原文
▼▼▼

断っておきますが、狭義の政治経済学のお話しです。つまりマルクスを語るわけではありません。

さて、前回私は「そもそもここまで財政状態が悪化してくると、打てる手段が無くなってくる」と言いました。今国家の財政は、高齢化社会・低い出生率等を背景に火の車です(原因は他にたくさんありますけど)。通常財政政策というものはビルトイン・スタビライザーの機能を果たすというのが建前です。ただバブル期の財政政策の失敗(ある意味不良債権問題の失敗)により財政は支出せども実体経済上向かず、の状態になってしまいました。
振り返ってみると、私が子供の頃は国家予算って60兆円ぐらいだったんですけど、今80兆円を超えてるんですよ。単純な見方ですけど20年前から物価って1.3倍になりました?(自販機のジュースは100円から120円になったけど・・)。なってないですよねー。
(こんな事をいうと、経済のグローバル化など当時と状況が違う!とお叱りを受けそうですが)
その結果国債という借金だけが後の世代に残されてしまい、今じゃ補正予算も気軽に組むのも気が引けるのではないでしょうか?

ここで3つ疑問が。
1.なぜ90年代後半の景気浮揚政策は失敗したのか?
2.政策の中で投入されたお金はどこに行ったのか?
3.不良債権問題とは何だったのか?

2,3については長くなるので、次回以降に回します。
1についてですが、これも話せば90年代前半の日米経済協議やMicrosoftの台頭など
から始めなくてはならないので、細かい部分についてはまた別の機会にお話ししますが、1つ要因としてここでは「財政と金融の分離」問題へと続く政府と日銀の連携ミスを取り上げたいと思います。
政治経済学的に政府は選挙で勝つために、結構手段を選ばず積極財政を展開します。さらには日銀に対して圧力をかけ、とりあえず効果うんぬんの前に金融政策の緩和を求めます。しかし日銀にもプライドがありますから(金利の引下余地も残しておきたいですし)、なかなか政府の話にも首を縦に振ることはありません(バブル期の失敗の後遺症もあるのですが)。こうして政府と日銀の関係はギクシャクしたものになり、財政と金融の分離(広義)へと帰していくのです。
ただ、今もインフレターゲット政策の絡みでこの問題は再燃しています。再度金融と財政を一体化しようというものです。彼らの主張は、一部の国のように政府が政策目的を決定し、その上で中央銀行がその目的にあわせた手段・政策を決めるべきだ、だから日銀から政策に関する決定権をとりあげてしまおう、というものです。

▲▲▲

保存済みの記録:
▼▼▼

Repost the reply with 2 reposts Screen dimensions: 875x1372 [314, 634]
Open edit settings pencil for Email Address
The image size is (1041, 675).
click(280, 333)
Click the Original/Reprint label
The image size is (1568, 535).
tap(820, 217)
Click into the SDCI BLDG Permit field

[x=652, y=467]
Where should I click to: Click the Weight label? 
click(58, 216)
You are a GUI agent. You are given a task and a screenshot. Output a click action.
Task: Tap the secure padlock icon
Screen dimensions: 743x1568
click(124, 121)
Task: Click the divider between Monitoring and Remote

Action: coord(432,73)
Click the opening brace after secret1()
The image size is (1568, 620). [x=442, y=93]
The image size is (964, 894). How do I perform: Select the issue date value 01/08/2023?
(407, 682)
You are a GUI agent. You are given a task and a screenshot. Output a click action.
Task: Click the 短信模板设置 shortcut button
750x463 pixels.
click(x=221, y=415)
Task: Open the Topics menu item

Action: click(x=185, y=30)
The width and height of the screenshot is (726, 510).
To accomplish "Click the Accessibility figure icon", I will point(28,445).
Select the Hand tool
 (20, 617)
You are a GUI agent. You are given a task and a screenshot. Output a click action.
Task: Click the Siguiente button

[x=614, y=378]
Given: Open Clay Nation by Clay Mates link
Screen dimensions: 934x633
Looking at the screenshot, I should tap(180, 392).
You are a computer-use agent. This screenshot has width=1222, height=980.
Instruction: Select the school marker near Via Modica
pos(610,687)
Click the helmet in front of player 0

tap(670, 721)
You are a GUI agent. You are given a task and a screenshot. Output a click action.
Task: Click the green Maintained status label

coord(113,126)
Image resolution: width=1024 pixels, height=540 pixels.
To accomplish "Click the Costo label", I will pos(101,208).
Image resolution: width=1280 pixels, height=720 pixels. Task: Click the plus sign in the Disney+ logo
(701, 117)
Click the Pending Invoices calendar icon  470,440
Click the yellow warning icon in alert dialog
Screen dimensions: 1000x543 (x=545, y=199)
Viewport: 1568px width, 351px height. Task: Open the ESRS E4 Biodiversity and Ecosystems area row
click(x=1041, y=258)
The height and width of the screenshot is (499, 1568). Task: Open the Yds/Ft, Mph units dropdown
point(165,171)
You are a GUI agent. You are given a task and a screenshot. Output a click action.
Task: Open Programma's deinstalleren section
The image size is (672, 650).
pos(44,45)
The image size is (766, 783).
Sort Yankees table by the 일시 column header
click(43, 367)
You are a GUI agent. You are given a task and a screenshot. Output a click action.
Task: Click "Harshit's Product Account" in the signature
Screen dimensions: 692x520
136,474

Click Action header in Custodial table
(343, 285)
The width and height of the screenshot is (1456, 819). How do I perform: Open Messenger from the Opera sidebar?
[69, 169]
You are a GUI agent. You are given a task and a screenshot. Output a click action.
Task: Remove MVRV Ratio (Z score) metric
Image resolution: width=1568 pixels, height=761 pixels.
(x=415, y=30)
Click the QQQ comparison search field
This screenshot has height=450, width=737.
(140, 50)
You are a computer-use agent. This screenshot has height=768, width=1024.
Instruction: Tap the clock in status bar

▲▲▲

作業指示
1. 原文の一文「通常財政政策というものはビルトイン・スタビライザーの機能を果たすというのが建前です。」を英語に訳してください。
2. 記録のうち、「The image size is (766, 783).」を含む行から記録の最後の行までを両端を含めてそのまま複製してください。
原文と記録は互いに関連していません。

各作業の解答
1. In principle, fiscal policy is ordinarily supposed to function as a built-in stabilizer.

2.
The image size is (766, 783).
Sort Yankees table by the 일시 column header
click(43, 367)
You are a GUI agent. You are given a task and a screenshot. Output a click action.
Task: Click "Harshit's Product Account" in the signature
Screen dimensions: 692x520
136,474

Click Action header in Custodial table
(343, 285)
The width and height of the screenshot is (1456, 819). How do I perform: Open Messenger from the Opera sidebar?
[69, 169]
You are a GUI agent. You are given a task and a screenshot. Output a click action.
Task: Remove MVRV Ratio (Z score) metric
Image resolution: width=1568 pixels, height=761 pixels.
(x=415, y=30)
Click the QQQ comparison search field
This screenshot has height=450, width=737.
(140, 50)
You are a computer-use agent. This screenshot has height=768, width=1024.
Instruction: Tap the clock in status bar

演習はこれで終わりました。